Obviously, irresponsible people and "children"-begging Kissinger's pardon-have at times been known to contribute something besides their raw materials or overworked muscles to our heritage. Sometimes we manage to come up with original ways of viewing a world hardened, stratified, overweened by its own power, a world which believes itself as omnipotent as its technological achievements might seem to imply. It is possible that a society undergoing rebirth, that is painfully casting off the habits of domination and tradition which before went unquestioned, could be able, with more rigor, more rage, more insight, to criticize the patterns and structures which, as their own champions victoriously proclaim, have been standardized and uniformly spread throughout the planet. It is possible that the way to look at these patterns is to try to remove them like a layer of clothing which you had all along thought to be your own skin. Indeed, there may be no better way for a country to know itself than to examine the myths and popular symbols that it exports to its economic and military dominions.
This is an insolent point of view, an underdog, ironic, proud point of view. It drifts through the essays. It can be attributed to many causes. I felt absolutely certain, when I first wrote these essays, that our victory was just around the corner, and that our language should anticipate the glorious command we expected to have over our own existence. Or maybe that insolence derives from the sheer, almost animal pleasure of defiantly reinterpreting reality, after centuries-or at least decades, as far as I was concerned-of submission. An outsider who suddenly ceases to be a passive producer and consumer and finds himself thrust into active participation in history tends to feel as if he could battle and deride the gods themselves.
When I began to rewrite these essays, therefore, along with preserving the essence of their revelations about the mass media, I was even more interested in keeping, and in fact prolonging, the stubborn, blasphemous tone with which these ideas first glowed.

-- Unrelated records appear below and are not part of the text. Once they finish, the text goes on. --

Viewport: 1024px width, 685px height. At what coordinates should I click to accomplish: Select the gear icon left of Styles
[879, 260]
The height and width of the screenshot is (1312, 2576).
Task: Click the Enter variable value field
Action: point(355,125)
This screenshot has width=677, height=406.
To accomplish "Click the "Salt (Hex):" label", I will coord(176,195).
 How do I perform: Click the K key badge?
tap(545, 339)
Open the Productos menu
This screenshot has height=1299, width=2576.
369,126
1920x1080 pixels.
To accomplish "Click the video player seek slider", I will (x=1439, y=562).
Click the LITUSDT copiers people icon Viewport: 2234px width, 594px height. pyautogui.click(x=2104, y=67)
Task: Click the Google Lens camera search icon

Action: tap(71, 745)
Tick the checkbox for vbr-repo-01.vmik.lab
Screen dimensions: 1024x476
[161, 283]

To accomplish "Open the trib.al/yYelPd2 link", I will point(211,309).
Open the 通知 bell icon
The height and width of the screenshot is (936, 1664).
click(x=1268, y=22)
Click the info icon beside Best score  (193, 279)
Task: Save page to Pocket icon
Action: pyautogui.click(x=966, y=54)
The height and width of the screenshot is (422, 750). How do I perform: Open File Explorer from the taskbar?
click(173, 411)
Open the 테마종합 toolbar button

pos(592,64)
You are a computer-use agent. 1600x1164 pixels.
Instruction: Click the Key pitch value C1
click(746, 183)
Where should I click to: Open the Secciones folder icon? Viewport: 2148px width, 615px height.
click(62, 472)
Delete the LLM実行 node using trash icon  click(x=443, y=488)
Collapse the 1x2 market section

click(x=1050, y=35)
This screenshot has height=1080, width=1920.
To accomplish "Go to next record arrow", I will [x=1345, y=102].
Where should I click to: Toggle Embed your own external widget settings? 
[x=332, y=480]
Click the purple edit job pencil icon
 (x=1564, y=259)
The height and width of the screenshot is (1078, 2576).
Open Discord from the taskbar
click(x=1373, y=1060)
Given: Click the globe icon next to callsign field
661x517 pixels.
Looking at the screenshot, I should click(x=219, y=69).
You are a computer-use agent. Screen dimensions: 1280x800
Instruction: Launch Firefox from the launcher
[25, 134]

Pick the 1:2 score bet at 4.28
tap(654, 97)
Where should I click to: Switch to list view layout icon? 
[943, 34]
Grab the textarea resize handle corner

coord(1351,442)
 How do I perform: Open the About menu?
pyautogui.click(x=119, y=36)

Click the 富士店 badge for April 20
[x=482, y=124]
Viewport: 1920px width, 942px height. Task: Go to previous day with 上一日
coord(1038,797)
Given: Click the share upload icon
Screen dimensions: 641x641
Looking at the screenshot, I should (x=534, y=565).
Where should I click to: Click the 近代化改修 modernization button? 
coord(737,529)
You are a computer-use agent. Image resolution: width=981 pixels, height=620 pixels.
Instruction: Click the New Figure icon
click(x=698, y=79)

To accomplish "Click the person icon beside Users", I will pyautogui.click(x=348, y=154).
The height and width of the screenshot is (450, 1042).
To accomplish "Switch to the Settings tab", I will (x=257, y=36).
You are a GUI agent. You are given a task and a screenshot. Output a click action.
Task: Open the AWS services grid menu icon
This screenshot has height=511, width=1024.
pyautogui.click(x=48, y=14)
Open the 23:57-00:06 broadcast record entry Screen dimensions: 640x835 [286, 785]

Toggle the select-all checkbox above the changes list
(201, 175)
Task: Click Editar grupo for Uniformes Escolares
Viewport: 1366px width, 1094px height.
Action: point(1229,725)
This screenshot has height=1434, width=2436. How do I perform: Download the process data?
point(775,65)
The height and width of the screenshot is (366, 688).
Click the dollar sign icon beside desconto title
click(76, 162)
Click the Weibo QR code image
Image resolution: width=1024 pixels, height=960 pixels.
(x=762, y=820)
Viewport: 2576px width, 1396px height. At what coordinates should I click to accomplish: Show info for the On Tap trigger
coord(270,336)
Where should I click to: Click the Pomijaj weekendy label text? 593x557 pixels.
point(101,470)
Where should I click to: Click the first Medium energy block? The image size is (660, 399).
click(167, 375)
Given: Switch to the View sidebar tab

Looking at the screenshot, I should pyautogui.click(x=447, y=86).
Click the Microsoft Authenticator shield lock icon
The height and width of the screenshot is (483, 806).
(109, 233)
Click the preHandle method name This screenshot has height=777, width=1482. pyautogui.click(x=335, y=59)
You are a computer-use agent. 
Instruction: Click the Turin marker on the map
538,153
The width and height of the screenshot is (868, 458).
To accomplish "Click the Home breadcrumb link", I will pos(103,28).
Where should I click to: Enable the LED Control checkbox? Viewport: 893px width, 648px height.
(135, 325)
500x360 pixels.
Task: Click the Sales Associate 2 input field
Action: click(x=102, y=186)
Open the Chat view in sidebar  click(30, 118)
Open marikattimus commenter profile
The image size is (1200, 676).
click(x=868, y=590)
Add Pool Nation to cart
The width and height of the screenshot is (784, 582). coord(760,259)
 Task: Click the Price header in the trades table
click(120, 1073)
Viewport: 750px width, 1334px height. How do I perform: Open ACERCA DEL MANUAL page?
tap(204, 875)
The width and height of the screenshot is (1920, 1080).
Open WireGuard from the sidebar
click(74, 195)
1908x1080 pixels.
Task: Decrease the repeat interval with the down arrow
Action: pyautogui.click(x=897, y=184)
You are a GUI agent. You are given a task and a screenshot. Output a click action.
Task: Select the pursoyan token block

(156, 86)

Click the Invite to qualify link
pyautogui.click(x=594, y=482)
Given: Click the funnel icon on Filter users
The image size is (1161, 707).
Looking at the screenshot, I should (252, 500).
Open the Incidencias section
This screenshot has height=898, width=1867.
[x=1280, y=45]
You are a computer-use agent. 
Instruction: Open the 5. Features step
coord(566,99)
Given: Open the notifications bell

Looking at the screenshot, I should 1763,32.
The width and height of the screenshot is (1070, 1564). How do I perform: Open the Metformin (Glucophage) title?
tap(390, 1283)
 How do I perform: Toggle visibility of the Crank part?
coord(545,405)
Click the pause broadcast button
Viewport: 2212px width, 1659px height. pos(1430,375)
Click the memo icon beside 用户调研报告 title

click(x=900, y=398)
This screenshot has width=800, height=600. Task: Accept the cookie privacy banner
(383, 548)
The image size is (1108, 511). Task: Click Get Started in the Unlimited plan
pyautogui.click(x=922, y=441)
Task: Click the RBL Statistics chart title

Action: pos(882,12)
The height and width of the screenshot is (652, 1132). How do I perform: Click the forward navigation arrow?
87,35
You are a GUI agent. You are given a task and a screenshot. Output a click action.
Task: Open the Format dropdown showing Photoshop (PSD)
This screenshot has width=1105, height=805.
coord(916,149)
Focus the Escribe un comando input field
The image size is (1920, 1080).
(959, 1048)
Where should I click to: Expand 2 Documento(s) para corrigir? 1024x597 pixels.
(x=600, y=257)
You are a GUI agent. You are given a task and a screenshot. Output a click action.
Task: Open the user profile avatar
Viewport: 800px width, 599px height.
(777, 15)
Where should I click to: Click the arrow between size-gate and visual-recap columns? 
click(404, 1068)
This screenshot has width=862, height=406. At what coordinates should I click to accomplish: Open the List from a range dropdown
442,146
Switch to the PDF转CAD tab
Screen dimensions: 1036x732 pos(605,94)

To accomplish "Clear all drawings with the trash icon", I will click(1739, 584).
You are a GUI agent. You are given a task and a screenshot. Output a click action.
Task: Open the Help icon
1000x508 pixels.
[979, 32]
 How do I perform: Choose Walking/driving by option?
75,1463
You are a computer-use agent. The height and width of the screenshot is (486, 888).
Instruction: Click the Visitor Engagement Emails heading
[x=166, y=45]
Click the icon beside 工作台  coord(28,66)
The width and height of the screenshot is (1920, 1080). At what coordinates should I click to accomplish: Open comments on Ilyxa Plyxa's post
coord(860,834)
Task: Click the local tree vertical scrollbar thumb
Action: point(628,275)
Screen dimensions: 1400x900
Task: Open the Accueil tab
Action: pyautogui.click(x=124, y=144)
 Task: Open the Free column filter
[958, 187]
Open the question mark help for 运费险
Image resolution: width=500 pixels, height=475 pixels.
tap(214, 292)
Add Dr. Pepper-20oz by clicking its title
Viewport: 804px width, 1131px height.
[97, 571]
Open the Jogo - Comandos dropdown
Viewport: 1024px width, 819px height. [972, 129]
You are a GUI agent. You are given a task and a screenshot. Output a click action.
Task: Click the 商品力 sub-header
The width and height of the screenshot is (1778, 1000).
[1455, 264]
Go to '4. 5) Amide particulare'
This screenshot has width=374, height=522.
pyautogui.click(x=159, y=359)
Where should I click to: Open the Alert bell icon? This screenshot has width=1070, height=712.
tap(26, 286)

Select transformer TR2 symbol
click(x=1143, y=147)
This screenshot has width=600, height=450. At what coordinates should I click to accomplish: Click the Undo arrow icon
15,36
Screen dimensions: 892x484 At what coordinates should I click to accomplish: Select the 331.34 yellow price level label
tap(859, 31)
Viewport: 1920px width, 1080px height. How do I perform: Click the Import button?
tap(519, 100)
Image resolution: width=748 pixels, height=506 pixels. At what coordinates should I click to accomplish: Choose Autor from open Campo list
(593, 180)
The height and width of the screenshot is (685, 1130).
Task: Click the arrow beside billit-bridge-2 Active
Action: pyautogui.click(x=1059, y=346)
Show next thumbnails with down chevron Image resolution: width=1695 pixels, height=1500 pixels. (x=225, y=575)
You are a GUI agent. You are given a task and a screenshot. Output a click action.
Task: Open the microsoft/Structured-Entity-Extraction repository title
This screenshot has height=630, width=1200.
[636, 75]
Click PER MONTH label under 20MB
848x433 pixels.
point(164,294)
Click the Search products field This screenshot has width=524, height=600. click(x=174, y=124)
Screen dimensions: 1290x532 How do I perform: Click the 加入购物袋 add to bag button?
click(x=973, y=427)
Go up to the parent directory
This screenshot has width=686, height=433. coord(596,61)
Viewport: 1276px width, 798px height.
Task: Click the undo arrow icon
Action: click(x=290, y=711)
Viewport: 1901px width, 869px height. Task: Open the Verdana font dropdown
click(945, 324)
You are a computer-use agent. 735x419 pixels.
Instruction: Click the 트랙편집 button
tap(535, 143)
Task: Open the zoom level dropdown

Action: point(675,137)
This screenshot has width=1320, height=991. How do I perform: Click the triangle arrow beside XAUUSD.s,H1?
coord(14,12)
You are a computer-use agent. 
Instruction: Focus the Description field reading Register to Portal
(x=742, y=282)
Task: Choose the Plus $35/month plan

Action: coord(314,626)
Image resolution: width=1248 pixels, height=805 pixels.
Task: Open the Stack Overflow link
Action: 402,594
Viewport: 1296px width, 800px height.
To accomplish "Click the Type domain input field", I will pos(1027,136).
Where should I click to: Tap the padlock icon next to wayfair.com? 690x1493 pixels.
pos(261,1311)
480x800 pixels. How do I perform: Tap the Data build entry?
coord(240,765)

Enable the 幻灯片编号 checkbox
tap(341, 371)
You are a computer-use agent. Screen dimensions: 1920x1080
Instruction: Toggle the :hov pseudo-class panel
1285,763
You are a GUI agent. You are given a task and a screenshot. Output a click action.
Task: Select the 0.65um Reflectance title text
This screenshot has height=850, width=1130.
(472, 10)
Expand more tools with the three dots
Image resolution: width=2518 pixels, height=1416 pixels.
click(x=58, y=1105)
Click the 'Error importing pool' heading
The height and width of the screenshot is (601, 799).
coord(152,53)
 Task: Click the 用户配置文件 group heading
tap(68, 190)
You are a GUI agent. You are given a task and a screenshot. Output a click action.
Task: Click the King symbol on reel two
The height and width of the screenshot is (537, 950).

Indeed, I believed that they might be published for the foreign-language reader with only some minor retouching. After all, working on something you wrote years ago can be a harrowing experience. It can become a double assassination: First you kill the father you once were, that work which is older and more venerable than we are, which paved the way for your contemporary outlook; and then you kill your own son, the ideas you had when you were younger, a part of yourself which you should not be tampering with. In short-since this is a book which abounds in family metaphors-an act of both patricide and fratricide.
So if I have decided to revise these essays thoroughly, it was because it could not be avoided. In some cases it was merely a matter of updating the material or taking into consideration the latest bibliography. Instead of examining the 1971 Reader's Digest, for example, I reviewed the twelve issues that came out in 1981, ten years later, plus an extra one from 1980.
But more than an update was necessary.
Originally, the essays were written under stress, amidst the pressures of everyday life in Chile. We wrote, when we did write, at a furious, infuriating pace, at life's intersections and in its crannies, amidst emergencies, diapers, and routine work. We wrote when we returned at two or three in the morning from a rayado mural (painting the town's walls with artistic and political slogans). We wrote in the early morning hours before giving a class or planning a program for television. We wrote during those few moments when we felt we could-sweating with guilt -steal some time from other activities.